THE OBJECTIVE
Mi yo salvaje

Espera, no he terminado de mirarte

«Le dio tiempo a sellarle la boca con un beso sin perderle de vista la pupila»

Espera, no he terminado de mirarte

Hombre y mujer besandose. | Freepik

Le tenía justo delante de su nariz, unos centímetros más allá. No por ello la mirada de Amanda reposaba directa en la de él. Había que no olvidarse de la hora que era, esa que dispara los minutos más rápidos cuando estás a gusto. Estaba a punto de salir de la casa de Saúl, ya con cierta prisa, cuando él la cogió de la muñeca y le posó la espalda contra la pared. « Espera » – le soltó a la vez que la giraba con un pequeño tirón. Le cogió la nuca con una mano y con la otra le apretó el coño por encima del vestido como si agarrara el asa de un cajón. Se quedaron rostro a rostro, inmóviles. Se espesó el aire entre sus bocas. Podríamos observarlos desde distintos ángulos de la habitación y ofrecerían, de tamaños diferentes, la misma imagen quieta: un frente a frente de aliento condensado; una nube de espiración y palabras no dichas que flotaba entre sus caras con un vaivén casi imperceptible, como si la nube de vapor se deshiciera y reconstruyera a sí misma en un movimiento constante.  El mismo tiempo parecía haber decidido detenerse para observarlos. Los ojos de Amanda habían mirado al techo al sentir la presión de los dedos de él sobre la nuca y el coño. También se entrecerraron, miraron a derecha e izquierda y escrutaban la cara de Saúl dando saltos entre la comisura de sus labios, el espesor de sus cejas, las aletas de la nariz, el punto más saliente de su mandíbula. Le intentaba leer como el que intenta descifrar un idioma olvidado.

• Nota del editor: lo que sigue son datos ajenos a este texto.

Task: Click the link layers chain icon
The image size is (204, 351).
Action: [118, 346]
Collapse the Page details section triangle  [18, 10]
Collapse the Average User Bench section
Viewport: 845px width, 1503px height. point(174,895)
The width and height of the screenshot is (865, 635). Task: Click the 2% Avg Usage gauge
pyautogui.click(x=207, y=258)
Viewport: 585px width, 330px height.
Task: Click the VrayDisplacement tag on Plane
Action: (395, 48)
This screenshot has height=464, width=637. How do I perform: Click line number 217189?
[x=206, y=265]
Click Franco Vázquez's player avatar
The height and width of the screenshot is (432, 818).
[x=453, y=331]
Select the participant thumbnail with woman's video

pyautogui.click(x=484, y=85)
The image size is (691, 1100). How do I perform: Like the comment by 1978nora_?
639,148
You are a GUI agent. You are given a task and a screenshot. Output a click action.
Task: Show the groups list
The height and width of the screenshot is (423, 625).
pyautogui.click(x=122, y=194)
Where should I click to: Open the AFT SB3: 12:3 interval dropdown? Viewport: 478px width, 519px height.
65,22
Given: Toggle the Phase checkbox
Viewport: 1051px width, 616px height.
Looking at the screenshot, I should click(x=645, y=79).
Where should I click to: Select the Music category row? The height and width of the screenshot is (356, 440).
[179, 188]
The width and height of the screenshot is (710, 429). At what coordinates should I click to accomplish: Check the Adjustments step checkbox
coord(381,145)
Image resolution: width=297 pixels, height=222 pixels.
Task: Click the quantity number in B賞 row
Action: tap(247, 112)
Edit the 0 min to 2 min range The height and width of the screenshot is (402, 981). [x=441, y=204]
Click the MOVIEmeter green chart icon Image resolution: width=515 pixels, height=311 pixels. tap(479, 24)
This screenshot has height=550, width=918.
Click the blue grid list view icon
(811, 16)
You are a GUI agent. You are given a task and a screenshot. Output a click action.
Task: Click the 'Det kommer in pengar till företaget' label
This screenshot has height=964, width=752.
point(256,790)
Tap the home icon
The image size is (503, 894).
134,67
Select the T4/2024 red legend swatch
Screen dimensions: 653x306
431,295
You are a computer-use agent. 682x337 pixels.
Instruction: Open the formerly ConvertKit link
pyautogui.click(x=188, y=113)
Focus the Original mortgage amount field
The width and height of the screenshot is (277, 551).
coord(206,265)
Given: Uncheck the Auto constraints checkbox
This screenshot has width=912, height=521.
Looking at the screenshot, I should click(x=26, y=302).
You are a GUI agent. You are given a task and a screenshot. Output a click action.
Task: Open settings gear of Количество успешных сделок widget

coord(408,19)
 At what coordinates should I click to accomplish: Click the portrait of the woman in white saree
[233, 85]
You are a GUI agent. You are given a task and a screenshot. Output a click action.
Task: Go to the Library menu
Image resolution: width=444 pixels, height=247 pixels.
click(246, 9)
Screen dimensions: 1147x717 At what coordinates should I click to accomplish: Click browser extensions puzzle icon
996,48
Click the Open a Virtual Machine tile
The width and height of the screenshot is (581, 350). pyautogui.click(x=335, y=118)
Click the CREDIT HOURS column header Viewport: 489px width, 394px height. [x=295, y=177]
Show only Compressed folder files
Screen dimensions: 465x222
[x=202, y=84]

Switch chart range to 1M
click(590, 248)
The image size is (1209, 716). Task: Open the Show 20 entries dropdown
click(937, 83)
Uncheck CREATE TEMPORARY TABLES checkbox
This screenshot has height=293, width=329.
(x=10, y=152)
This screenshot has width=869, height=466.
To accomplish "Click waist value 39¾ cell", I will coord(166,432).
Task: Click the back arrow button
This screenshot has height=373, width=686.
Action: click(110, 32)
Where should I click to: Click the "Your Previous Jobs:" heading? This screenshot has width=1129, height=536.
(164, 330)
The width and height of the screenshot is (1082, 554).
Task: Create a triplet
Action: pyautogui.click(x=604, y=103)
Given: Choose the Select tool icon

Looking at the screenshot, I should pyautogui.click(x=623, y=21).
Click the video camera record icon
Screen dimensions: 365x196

Sus ojos se encontraron, primero como un roce, después como un anclaje que los mantenía suspendidos en una tensión irresoluble. Amanda exploraba los ojos de Saúl. No buscaba respuestas, más bien la certeza de que ambos se encontraban allí, en ese instante. A ratos, la curiosidad le escudriñaba las pestañas. Se habría parado a contarlas, o a intentar dibujarlas para reproducir la caída que estas aportaban a la mirada de Saúl. A ratos, examinaba el iris y todas sus líneas de colores no perceptibles de un primer vistazo. Sus ojos eran marrón oscuro pero el abismo de los pliegues elásticos que le parecía la mucosa rizada de sus iris derrochaban matices amarillos y azules, como la bandera de su ciudad. De repente, se percató de que ante los ojos de él, ella también era explorada y le dio tanta vergüenza que casi saca a pasear su verbo afilado y vivaz con el que solía evitar, a través de la risa, sus propias profundidades. Saúl vio cómo se sonrojaba y tomaba aliento para ponerse a hablar.

Le dio tiempo a sellarle la boca con un beso sin perderle de vista la pupila. Sabía mantenerse firme él, sosteniendo la conexión sin parpadear como si temiera perderse algo esencial. Apretó un poco más la mano ajustando el agarre que le anclaba al coño de Amanda. Le pareció sostener una taza que podría romperse bajo su presión. Sintió cómo la cerámica tibia cedía ante el empuje y aumentó la fuerza como quien teme romper y necesita sostener. Ella abrió los labios para que la lengua de Saúl se le deslizara dentro como un pez curioso. Allí, dentro de su boca se encontraron en el tacto húmedo de una lengua con la otra; bailaron suavemente; se entrelazaron; se adaptaron curvándose y respondiendo a la presión y el ritmo del otro; se deslizaron con delicadeza y urgencia; se saciaban la sed con la calidez de sus salivas. A lo largo de todo el beso no dejaron de mirarse. Saúl quería penetrarle la pupila mucho más que cualquier otra parte del cuerpo. Aseguraba que había algo en ella que solo sus ojos podían decirle. Le apretó el coño un poco más. Amanda afinó de nuevo la mirada sobre él y abriendo un poco los párpados, le lanzó un mensaje. 

Despojados de las palabras, la mirada trazaba puentes invisibles.